Background Embodied models of social cognition argue that others' affective states are processed by re‐enacting a sensory‐specific representation of the same state in the observer. However, neuroimaging studies suggest that a reliable part of the representation shared between self and others is supramodal and relates to dimensions such as Unpleasantness or arousal, common to qualitatively different experiences. Here we investigated whether representations of first‐hand pain and disgust influenced the subsequent evaluation of facial expressions in Modality‐specific fashion, or in terms of Unpleasantness or arousal.
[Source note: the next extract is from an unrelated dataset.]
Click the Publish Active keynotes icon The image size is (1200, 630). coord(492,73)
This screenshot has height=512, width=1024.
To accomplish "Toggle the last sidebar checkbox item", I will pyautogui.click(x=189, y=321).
Methods Thirty volunteers were subjected to thermal painful and olfactory disgusting events, and subsequently were asked to classify computer‐generated faces expressing pain (characterized by high Unpleasantness and arousal), disgust (high Unpleasantness and low arousal), surprise (low Unpleasantness and high arousal) and hybrid combinations thereof. Results Thermal and olfactory events were associated with comparable Unpleasantness ratings and heart rate (but stronger galvanic response was found for painful temperatures). Furthermore, we found that the appraisal of facial expressions was biased by the prior stimulus, with more frequent pain classifications following thermal stimuli, and more frequent disgust classifications following olfactory stimuli. Critically, this modulation was cross‐modal in nature, as each first‐hand stimulation influenced in comparable fashion facial traits diagnostic of both pain and disgust, without instead generalizing to features of surprise. Conclusion Overall, these data support the presence of shared coding between one's aversive experiences and the appraisal of others' facial responses, which is best describable as supramodal representation of the Unpleasantness of the experience. Significance These results extend previous findings about common representational coding between the experience of first‐hand and others' pain. In particular, they highlight that reliable part of the information shared is supramodal in nature and relates to a broad dimension of Unpleasantness common also to painless aversive states such as disgust.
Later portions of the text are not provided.